The team structure was simplified into a shift manager supervising working section leaders and team members. The shift teams were supported by day managers and others with specialist knowledge, such as engineers. The team approach made the structure of the organisation much flatter, with fewer levels of authority, and less hierarchical. De-layered structures, developed through self-managing teams, helped to empower employees, making them more responsible for their own actions and allowing them to participate more in decision-making. They also had more freedom to put their training and experience into effect.
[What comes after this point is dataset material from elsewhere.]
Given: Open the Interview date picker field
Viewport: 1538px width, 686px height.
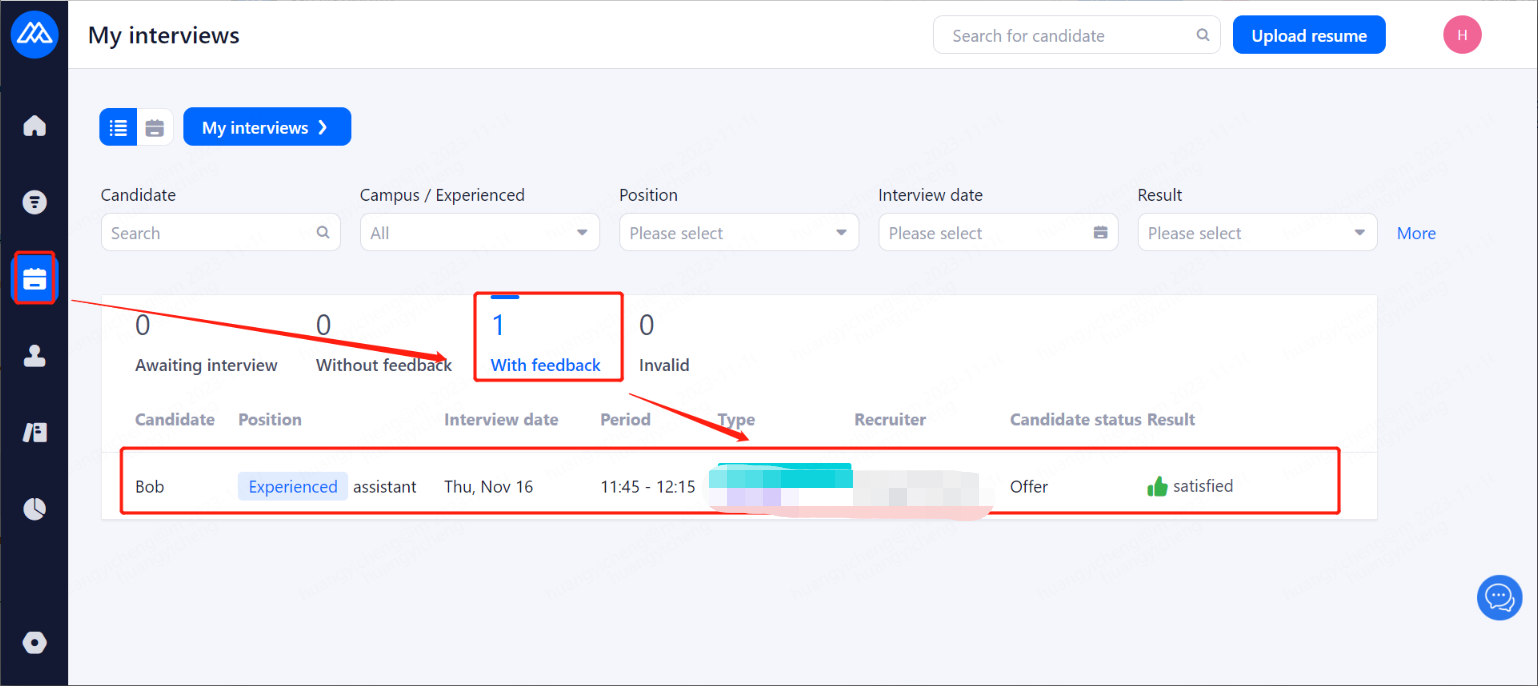Looking at the screenshot, I should coord(997,233).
The benefits of teamworking

A number of key benefits resulted from teamworking, including job enrichment. Job enrichment involved giving people more responsibility and recognition, thus helping people to feel that their contributions had been upgraded and were more appreciated. There was also the opportunity to earn more money for new skills through a ‘personal competence supplement’ to their pay. The use of Open Learning programmes, i.e. any type of learning undertaken in the employees’ own time, but mostly PC based, increased ten-fold between 1992 and 1998. More recently, the LEADS (learning and development opportunities at Shotton) initiative was introduced to encourage employees to extend their knowledge and pursue both vocational and non-vocational qualifications. Other benefits included:

  • better communications
  • a more positive approach to work
  • less down time/waiting time
  • improved knowledge of engineering issues as well as knowledge of the plant and processes
  • improved documentation
  • service functions (e.g. Personnel, Quality Control) focused on supporting the manufacturing process.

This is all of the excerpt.